Als Thomas Tuchel am Freitagnachmittag an der Säbener Straße mit den Reportern erstmals vor einem Spiel zusammensaß, ging über Untergiesing-Harlaching ein Gewitter nieder. Tuchel bekam davon im fensterlosen Raum nichts mit. Er strahlte übers ganze Gesicht.

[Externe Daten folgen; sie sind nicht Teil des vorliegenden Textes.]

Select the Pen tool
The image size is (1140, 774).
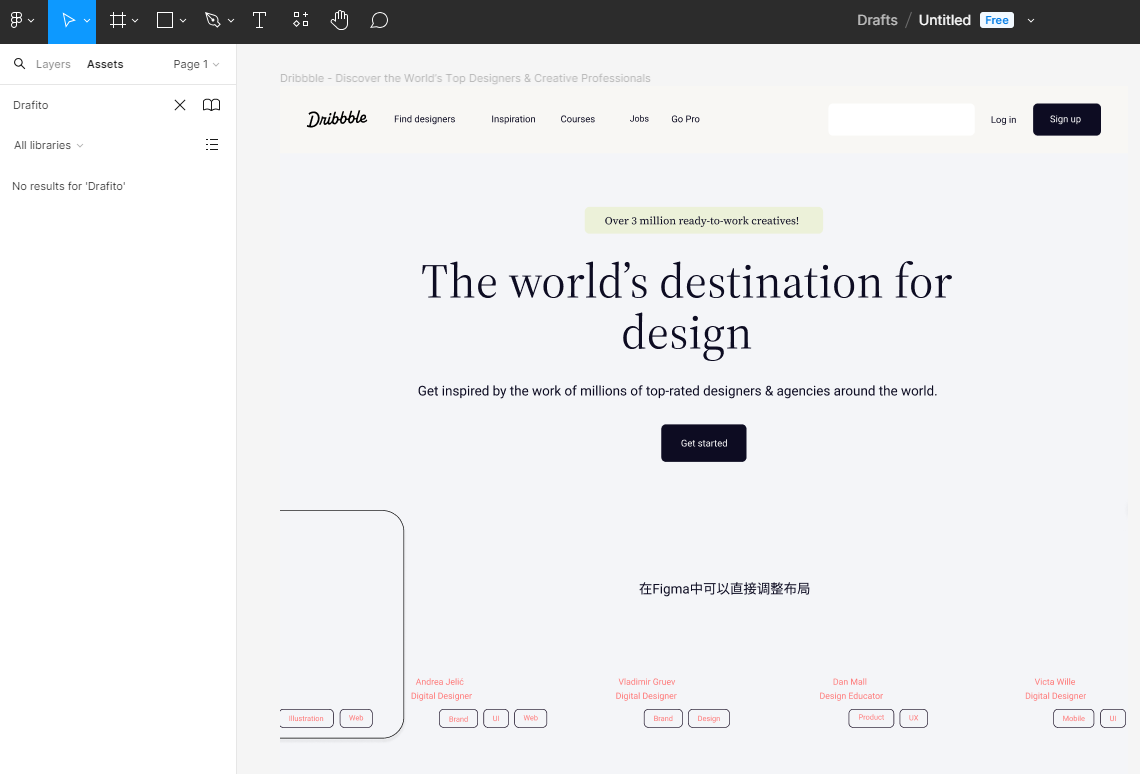click(x=212, y=20)
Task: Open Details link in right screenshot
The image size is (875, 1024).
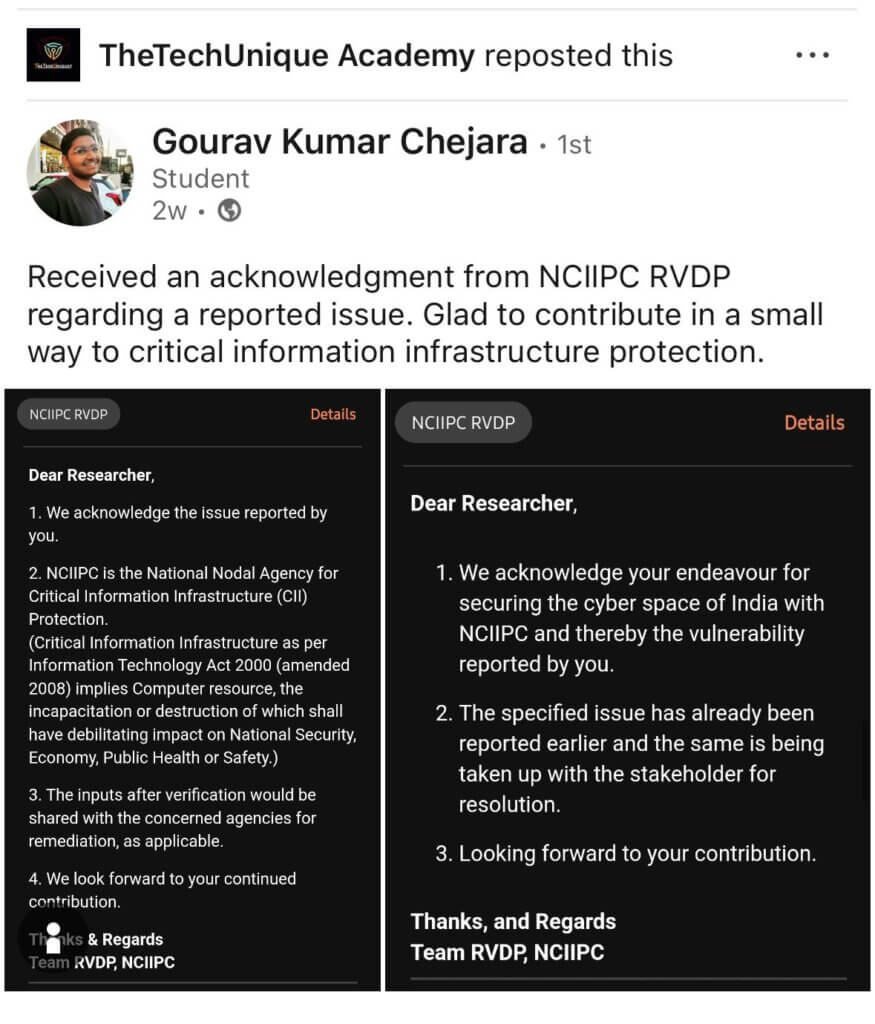Action: 813,422
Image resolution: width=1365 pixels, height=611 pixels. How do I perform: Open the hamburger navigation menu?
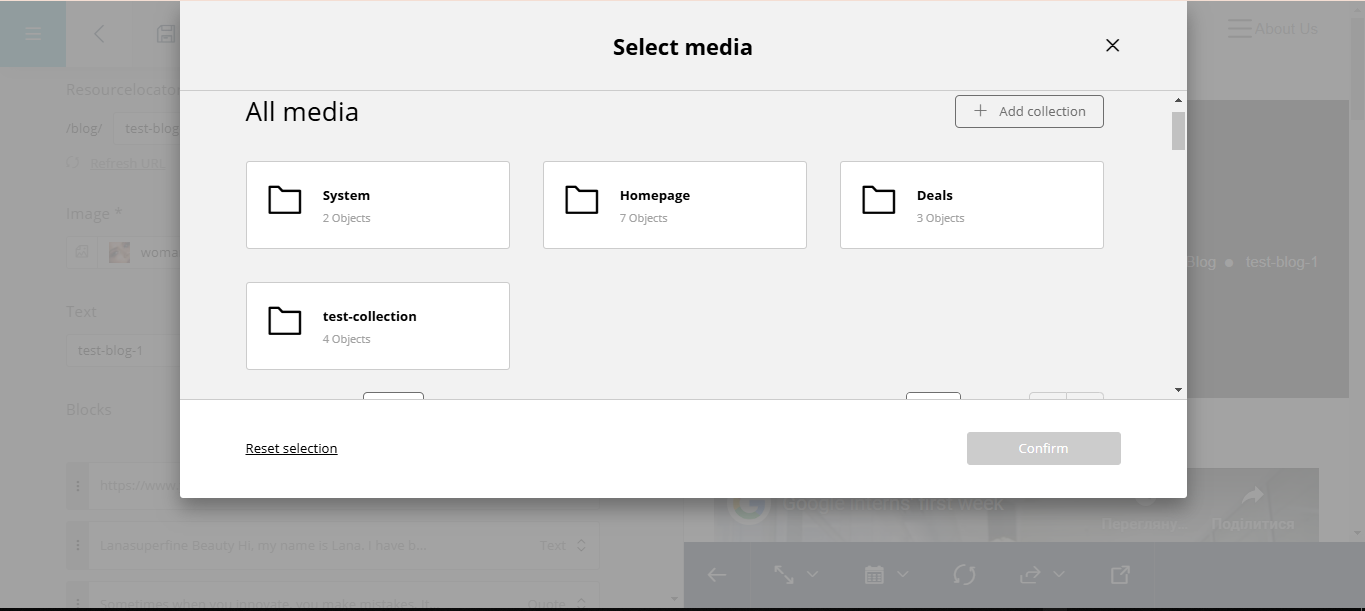[x=33, y=34]
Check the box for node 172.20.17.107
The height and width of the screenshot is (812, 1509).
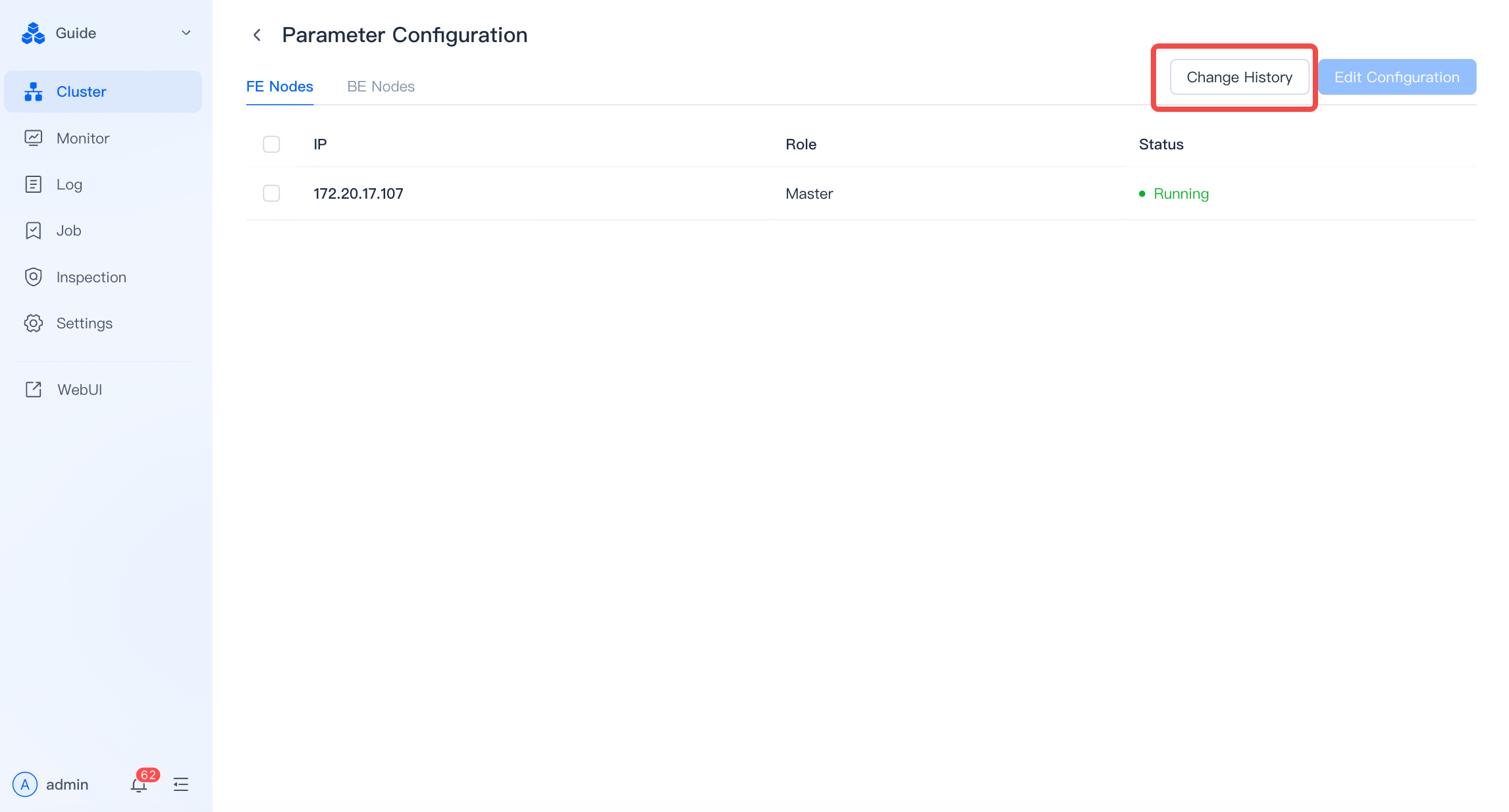coord(271,193)
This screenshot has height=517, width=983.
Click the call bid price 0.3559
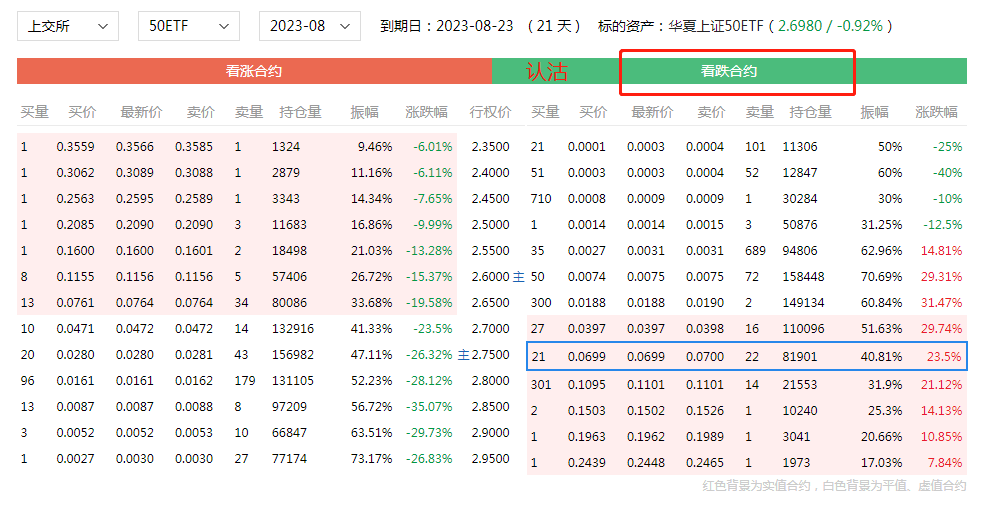click(76, 147)
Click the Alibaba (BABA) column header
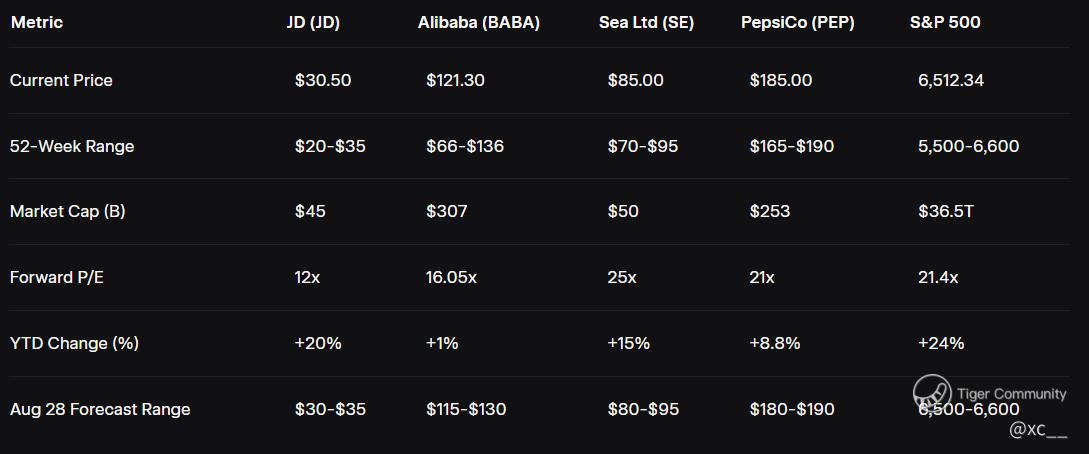This screenshot has width=1089, height=454. coord(478,22)
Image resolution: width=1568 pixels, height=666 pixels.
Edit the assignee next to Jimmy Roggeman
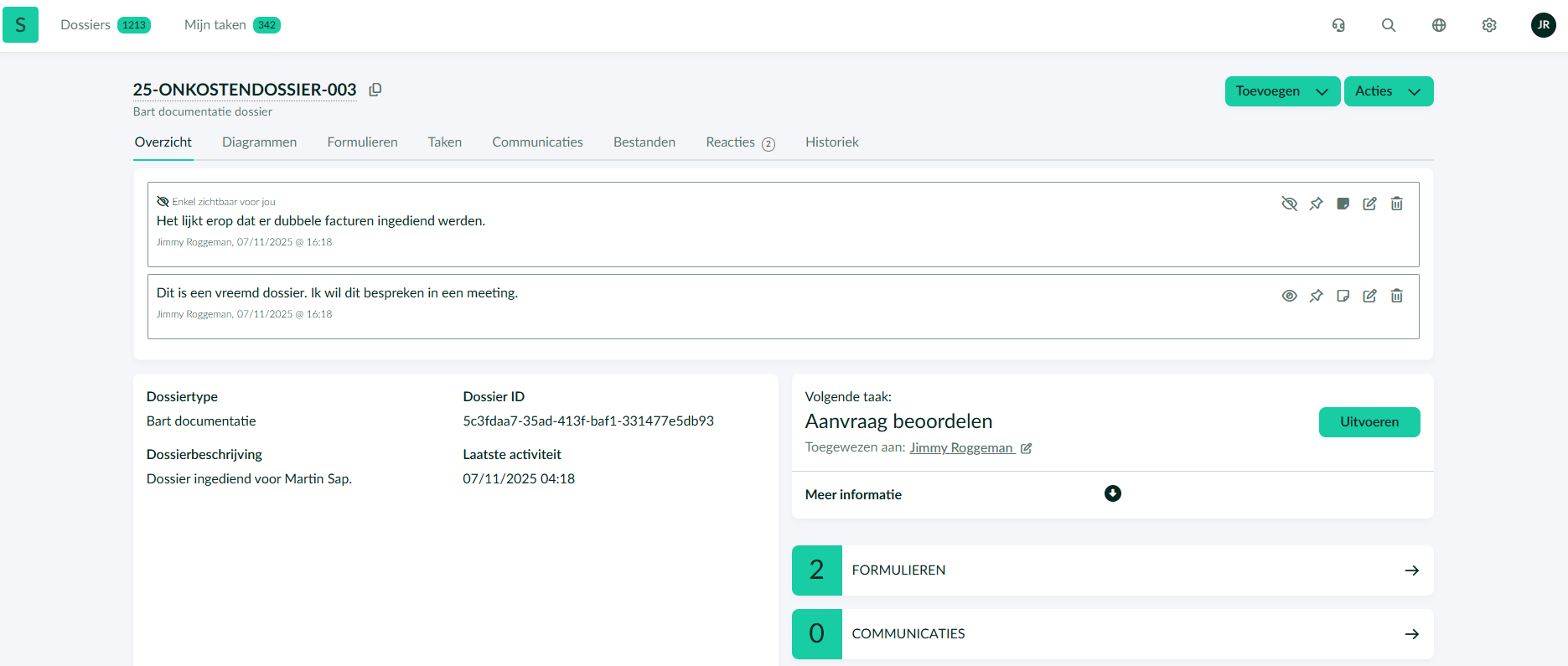coord(1027,448)
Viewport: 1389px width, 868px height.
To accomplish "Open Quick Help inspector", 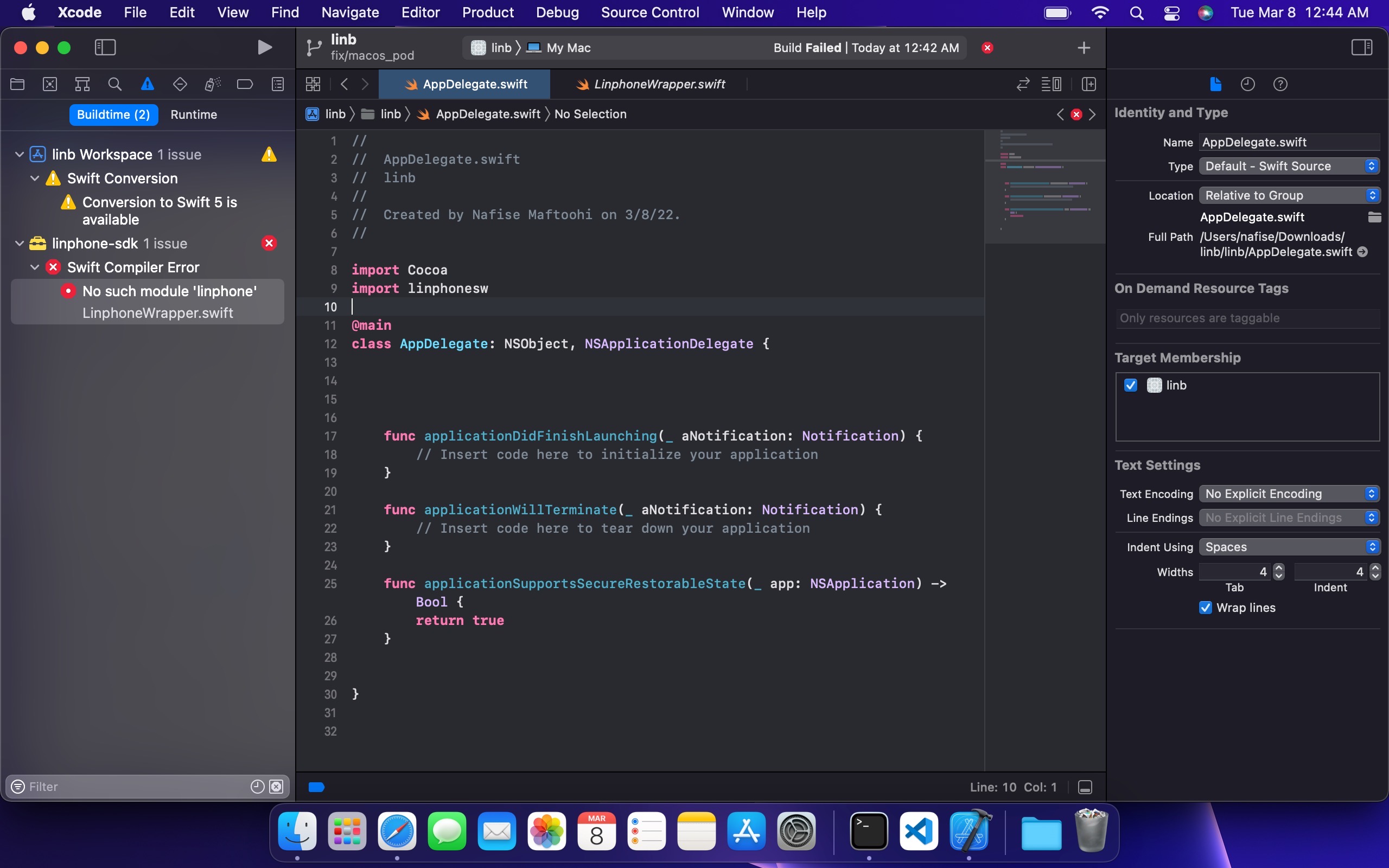I will pos(1280,84).
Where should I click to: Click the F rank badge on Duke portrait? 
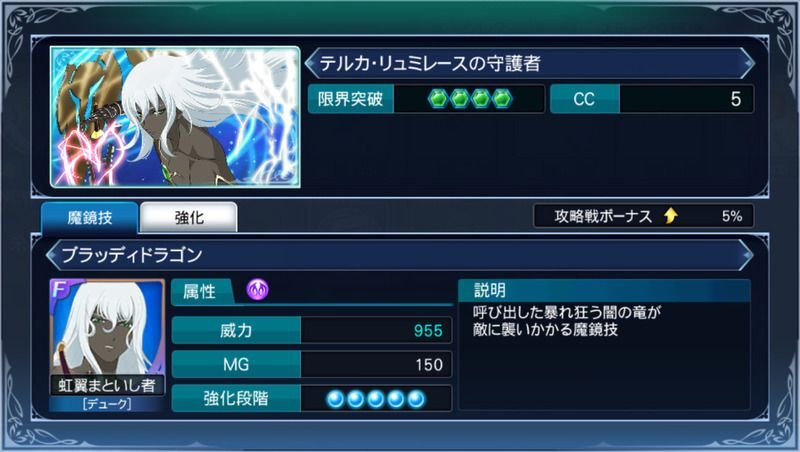click(60, 289)
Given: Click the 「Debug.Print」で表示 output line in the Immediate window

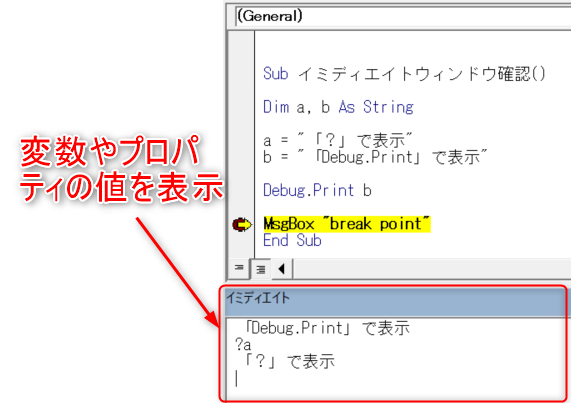Looking at the screenshot, I should (326, 328).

Aus jeder Pore strömte die Freude über seinen Job beim FC Bayern München, die Vorfreude auf das Bundesliga-Duell mit Borussia Dortmund an diesem Samstag in der Allianz-Arena (18.30 Uhr, Sky). Tuchel trug eine Kappe des Ausrüsters und ein Trainingsoutfit des Arbeitgebers. Bevor es losging, scannten seine Augen alles ab. In den 38 Minuten zeigte er sich aufgeschlossen und freundlich und lächelte viel. Sprüche klopfen ist nicht sein Ding. Das oft laute Lachen seines Vorgängers Julian Nagelsmann über eigene Witzchen hallt noch nach in den Ohren der ständigen Begleiter.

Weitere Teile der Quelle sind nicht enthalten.